Samantha: Stacy, we’re almost out of time, so can you summarize all of this for us?

Stacy: I certainly can. First, as we’ve discussed extensively, candidates have the leverage in this job market. This means that employers must approach them differently than they’re used to or maybe how they’ve approached them in the past. There are four main things that hiring managers, veterinary practice owners, or anyone else wanting to hire these candidates must do. Those four things are:

  1. Identify the top candidates in the market.
  2. Attract the candidates with what they want, or their motivators.
  3. Engage the candidates in a way that will keep them interested in the opportunity and the organization, once again using the motivators to help do so.
  4. Close the top candidate by making a compelling offer of employment, one that contains all of the motivators that apply to that particular candidate.

Samantha: So this is pretty much a blueprint for what Animal Health and Veterinary employers should be doing?

Stacy: A rough blueprint, yes, but it highlights the important steps of the hiring process and what organizations and practices should be doing during those steps.
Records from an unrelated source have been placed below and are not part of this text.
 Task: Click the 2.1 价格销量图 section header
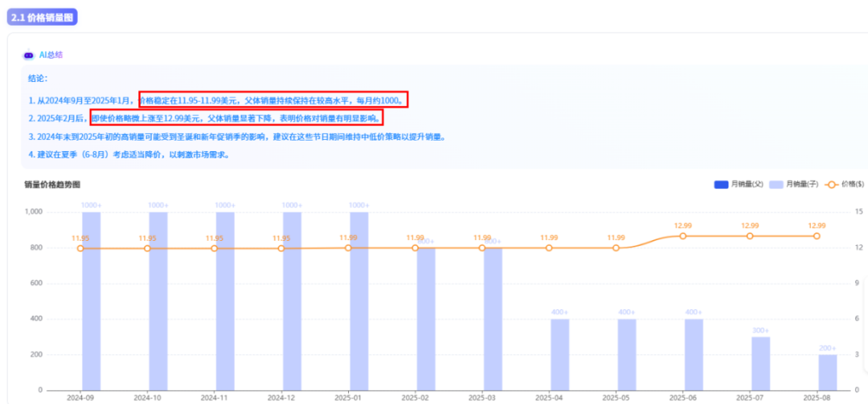[x=43, y=17]
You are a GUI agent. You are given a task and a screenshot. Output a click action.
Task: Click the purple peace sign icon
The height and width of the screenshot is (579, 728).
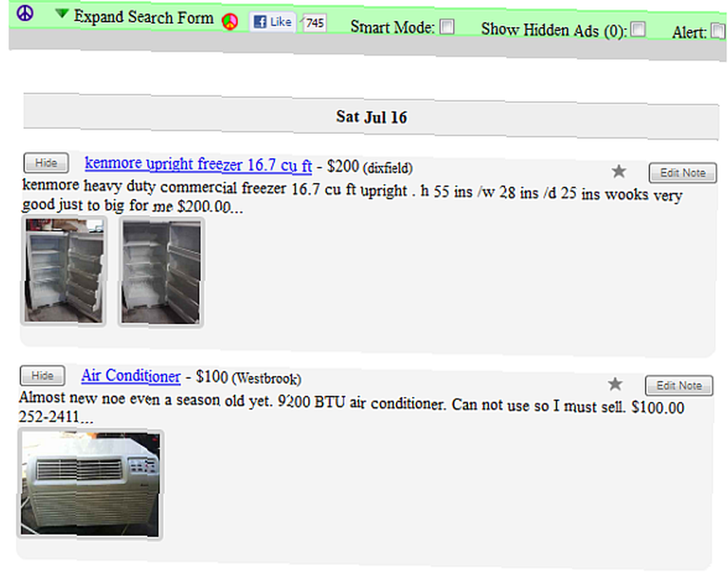click(x=25, y=13)
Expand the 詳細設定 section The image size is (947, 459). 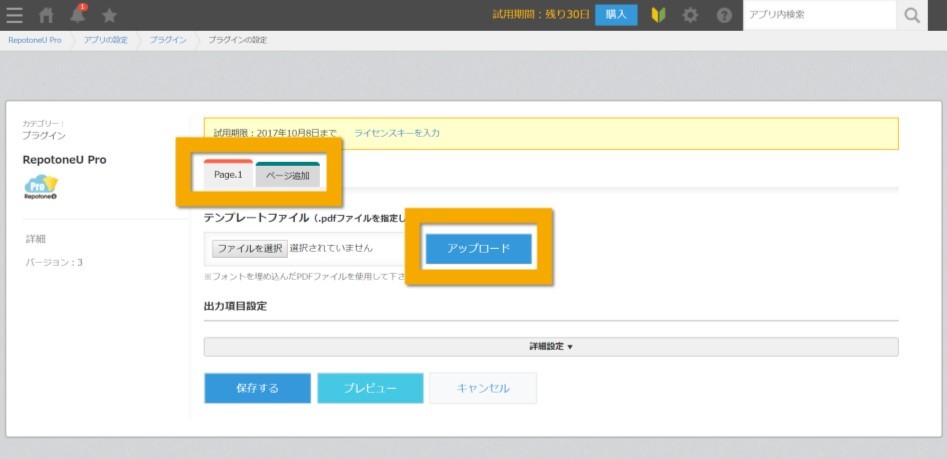(x=551, y=347)
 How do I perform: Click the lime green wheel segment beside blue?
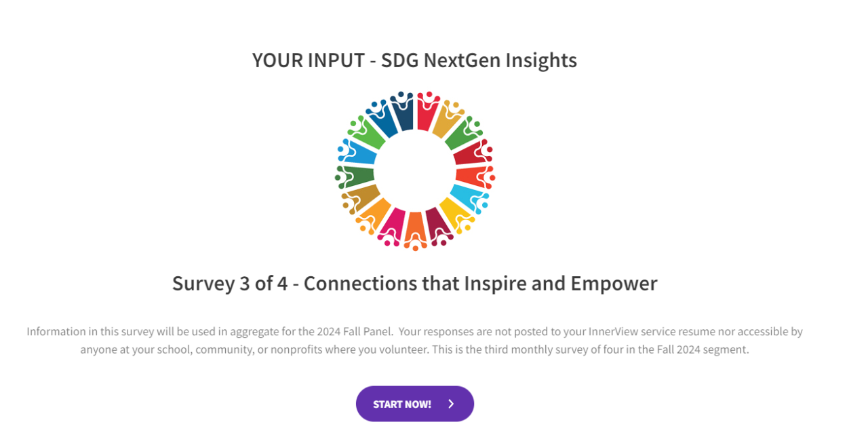click(x=368, y=136)
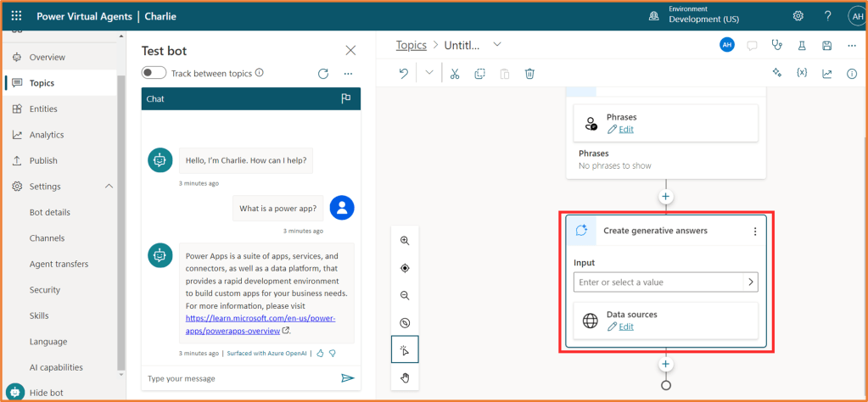Collapse the Settings section chevron

tap(109, 187)
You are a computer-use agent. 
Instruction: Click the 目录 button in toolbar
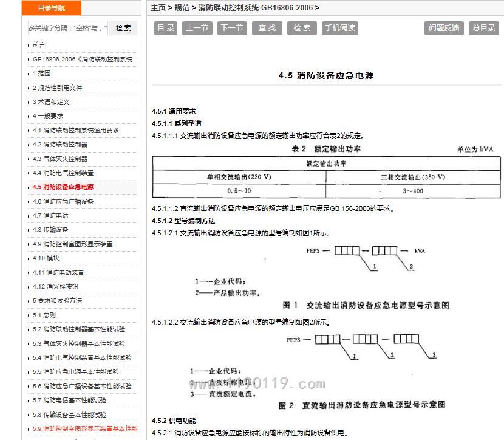[166, 28]
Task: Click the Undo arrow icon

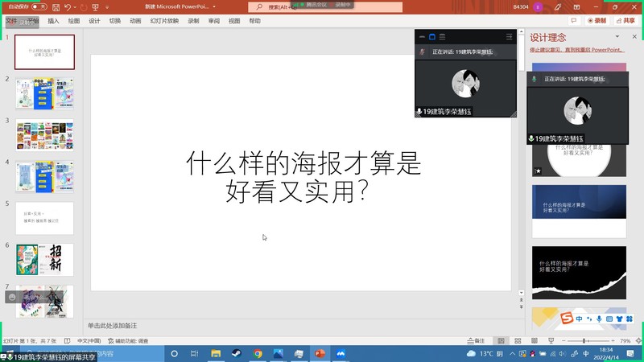Action: tap(67, 6)
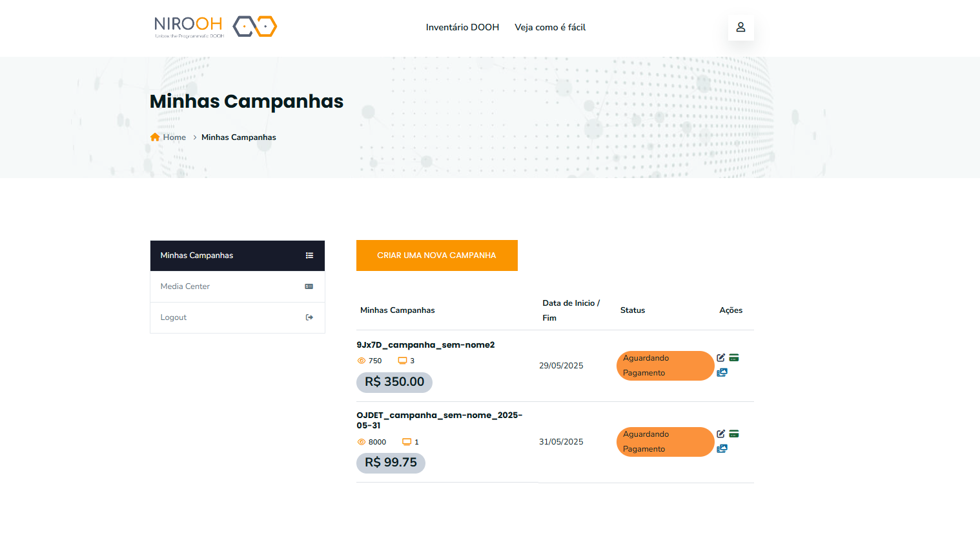Edit the OJDET campaign via pencil icon
This screenshot has width=980, height=560.
point(720,434)
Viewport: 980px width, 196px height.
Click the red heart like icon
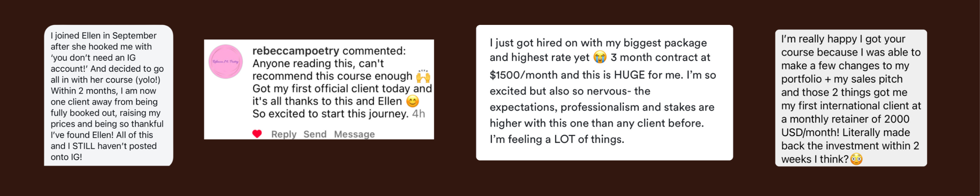coord(257,134)
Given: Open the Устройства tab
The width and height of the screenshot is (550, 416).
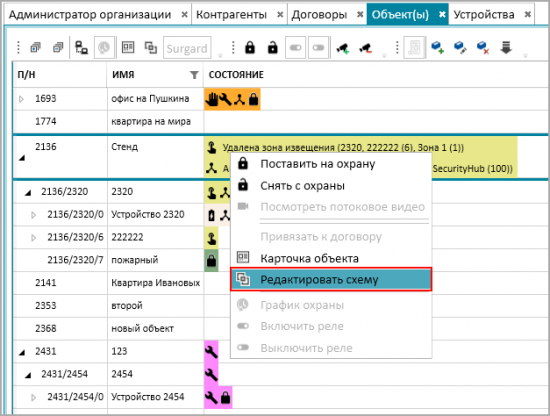Looking at the screenshot, I should tap(484, 15).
And there’s one more thing I want to mention before our episode is over.

Samantha: What’s that?

Stacy: Even if an organization is working with an Animal Health recruiter or Veterinary recruiter, they must stick to this blueprint. They can not expect the executive recruiter to do all of these things for them. Yes, the executive recruiter will definitely help the employer in every capacity possible as much as possible. However, the candidate is ultimately going to work for the organization, not for the recruiter.

Since that’s the case, what the candidate wants to see is the employer making the effort. They want to see the employer engaging them during the hiring process and making them feel wanted during the negotiation phase of that process. If the executive recruiter does it and the employer does not, there’s an excellent chance the candidate is still not going to feel as though the organization’s Animal Health job or Veterinary job is the next best option for their career.

Samantha: And when you’re dealing with candidates who have leverage and options, you have to make sure that your option appears clearly better to them.

Stacy: Correct. In fact, as an animal health employer or veterinary employer, you have to make sure that your organization’s job opening appears to be clearly the BEST option for them. And doing that requires everything that we’ve discussed here today.

Samantha: Stacy, thanks so much for joining us today and providing all of this great information.

Stacy: You’re very welcome, Samantha, and thank you. Once again, it’s been my pleasure, and I look forward to our next episode of the Animal Health Employment Insider!